Bill Hogan / Chicago Tribune
May 29, 2013
Note: Adapted from Hugh Acheson's book, "A New Turn in the South: Southern Flavors Reinvented for Your Kitchen" (Clarkson Potter, $35). The original recipe calls for four poussin (young chickens) weighing about 1 pound each. We used chicken legs and thighs with excellent results.
Prep: 10 minutes
Cook: 40 minutes
1/4 cup plus 2 tablespoons olive oil
1/4 cup soy sauce
2 tablespoons each: Dijon mustard, fresh lemon juice
2 teaspoons grated lemon zest
1/2 teaspoon red pepper flakes
1/4 cup each, minced: fresh mint, fresh flat-leaf parsley
1/2 teaspoon kosher salt
3 1/2 to 4 pounds chicken thighs and legs (about 6 medium pieces)
1. Prepare charcoal or gas grill that will give you medium to medium-high heat for 15 to 20 minutes cooking time. If you use charcoal, be sure coals are very gray and cooked down to help prevent flare-ups during cooking.

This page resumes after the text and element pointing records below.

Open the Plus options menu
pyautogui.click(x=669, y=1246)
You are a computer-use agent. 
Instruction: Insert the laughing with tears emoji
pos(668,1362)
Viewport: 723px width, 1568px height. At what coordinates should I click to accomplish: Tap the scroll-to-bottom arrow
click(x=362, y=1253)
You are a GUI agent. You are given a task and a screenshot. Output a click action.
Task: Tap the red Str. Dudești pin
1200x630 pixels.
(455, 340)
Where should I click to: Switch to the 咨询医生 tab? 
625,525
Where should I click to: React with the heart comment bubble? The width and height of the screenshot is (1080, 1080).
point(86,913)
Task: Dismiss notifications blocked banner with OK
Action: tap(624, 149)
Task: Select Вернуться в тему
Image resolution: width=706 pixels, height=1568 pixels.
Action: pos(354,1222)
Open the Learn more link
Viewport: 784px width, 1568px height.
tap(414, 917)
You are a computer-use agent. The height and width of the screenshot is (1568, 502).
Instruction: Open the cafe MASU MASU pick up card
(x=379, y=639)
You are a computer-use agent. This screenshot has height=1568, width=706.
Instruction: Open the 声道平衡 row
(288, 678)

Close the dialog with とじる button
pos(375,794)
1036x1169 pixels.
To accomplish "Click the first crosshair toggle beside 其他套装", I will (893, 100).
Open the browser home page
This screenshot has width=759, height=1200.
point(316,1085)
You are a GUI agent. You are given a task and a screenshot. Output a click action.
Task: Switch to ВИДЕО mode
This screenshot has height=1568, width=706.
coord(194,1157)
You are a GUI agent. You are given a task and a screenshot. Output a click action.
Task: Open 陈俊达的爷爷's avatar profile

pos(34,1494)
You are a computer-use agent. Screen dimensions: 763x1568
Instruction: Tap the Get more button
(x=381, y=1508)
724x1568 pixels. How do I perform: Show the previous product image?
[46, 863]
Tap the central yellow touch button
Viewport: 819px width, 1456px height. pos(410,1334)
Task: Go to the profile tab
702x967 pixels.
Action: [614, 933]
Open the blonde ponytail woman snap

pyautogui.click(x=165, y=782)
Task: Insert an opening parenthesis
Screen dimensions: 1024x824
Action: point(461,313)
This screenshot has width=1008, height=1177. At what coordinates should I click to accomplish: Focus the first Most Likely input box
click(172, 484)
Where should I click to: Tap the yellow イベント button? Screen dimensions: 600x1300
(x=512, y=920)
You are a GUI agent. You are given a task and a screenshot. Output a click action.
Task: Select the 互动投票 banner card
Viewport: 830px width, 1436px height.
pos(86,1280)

2. Mix oil, soy sauce, mustard, lemon juice, zest, pepper flakes, mint and parsley in a small bowl. Very lightly salt chicken thighs and legs. Place chicken, skin side down, on grill. Cook, about 8 minutes. Turn pieces skin side up; continue grilling. Divide herb sauce in half, placing portions in separate bowls. Baste tops of chicken with half the herb sauce; reserve remainder for serving. (Don't cross contaminate the bowls of sauce.) Continue grilling until internal temperature registers 165 degrees. Transfer cooked birds to a serving platter; drizzle with reserved herb sauce.
Per serving: 490 calories, 37 g fat, 8 g saturated fat, 209 mg cholesterol, 3 g carbohydrates, 36 g protein, 1,293 mg sodium, 0 g fiber.